The Exploit/Explore Slider - this is applicable only to the learning methods such as Sarsa and Q-Learning. Because these methods start out knowing nothing about the best actions and learn from experience, they face an exploration-exploitation trade-off during learning, where they have to decide how much of the time to do the best thing they know how to do (exploit) and how much of the time to try to seek new experience (explore). The exploit/explore slider lets you make this decision for them - side it to the right to encourage exploration and slide it to the left to see what the best learned policy so far looks like. The slider will appear as soon as you start running Q-learning.
The Speedup Slider - this slider controls another tradeoff: one between displaying the simulation slowly enough to see robot animations and movements from cell to cell, and as quickly as the computer running OpenNERO can handle it. The speedup slider is again particularly useful when running the learning agents, because they may require a large amount of experience before finding the optimal path through the maze. To progress through the learning faster, slide the Speedup slider to the right.
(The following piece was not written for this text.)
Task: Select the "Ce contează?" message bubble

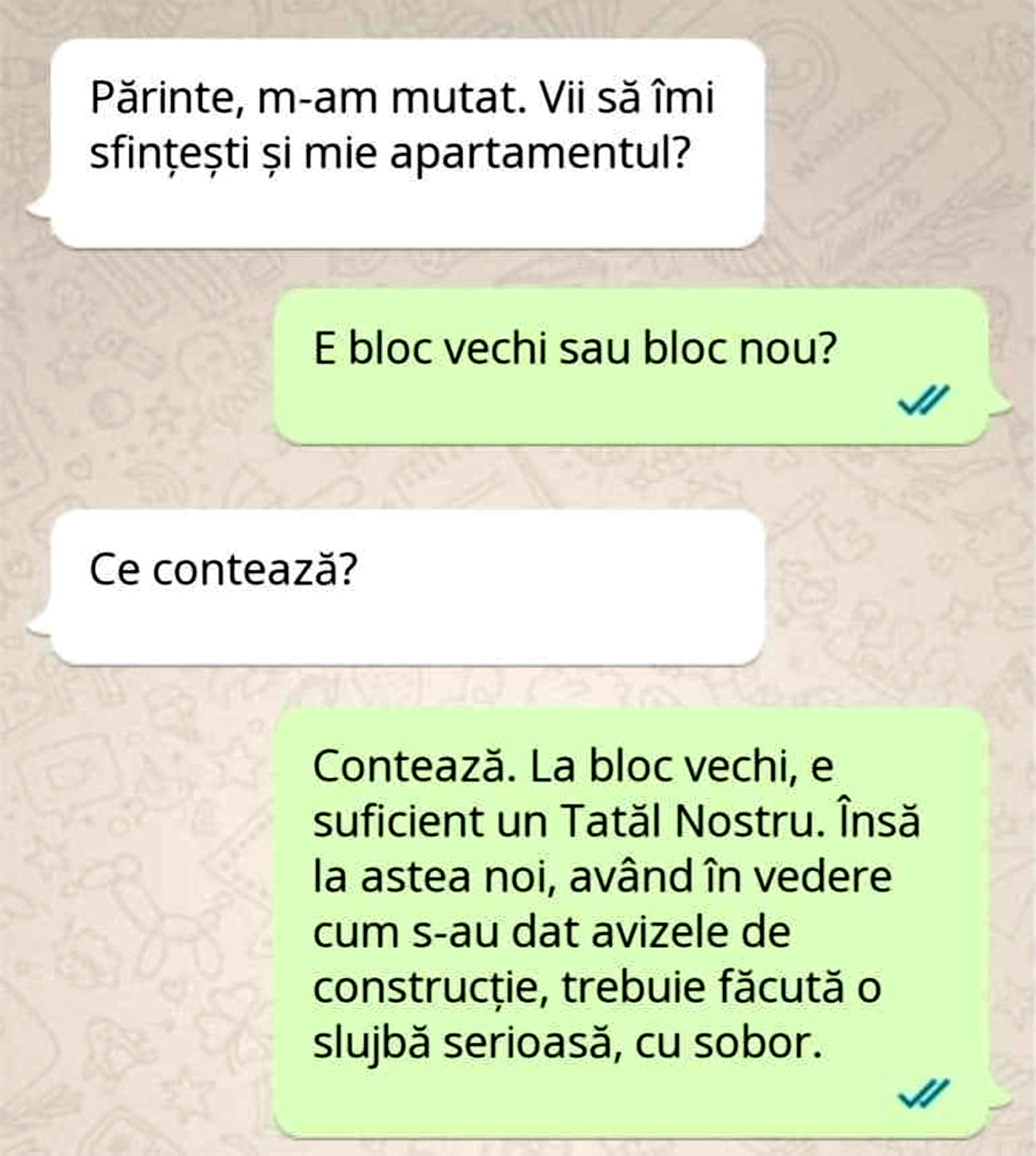Action: (407, 588)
The Starting Offset Slider - By default, the search agent starts at the lower left corner of the maze. Using this slider, you can have the agent start at a location that is closer to the target. For example, if you set the starting offset to 8, the agent will start at a random cell whose Manhattan distance from the lower left corner is equal to 8.
Generate New Maze Button - this button allows you to mix things up by generating a new random maze. Some mazes take longer than others, and some are more suited to particular search techniques.
Pause/Continue - Pause will temporarily suspend the execution of the algorithm; the button changes to Continue and hitting it will resume execution.
Start/Reset - Start will begin running the selected algorithm; the button changes to Reset and hitting it will terminate the algorithm.
Help - will get you to this page.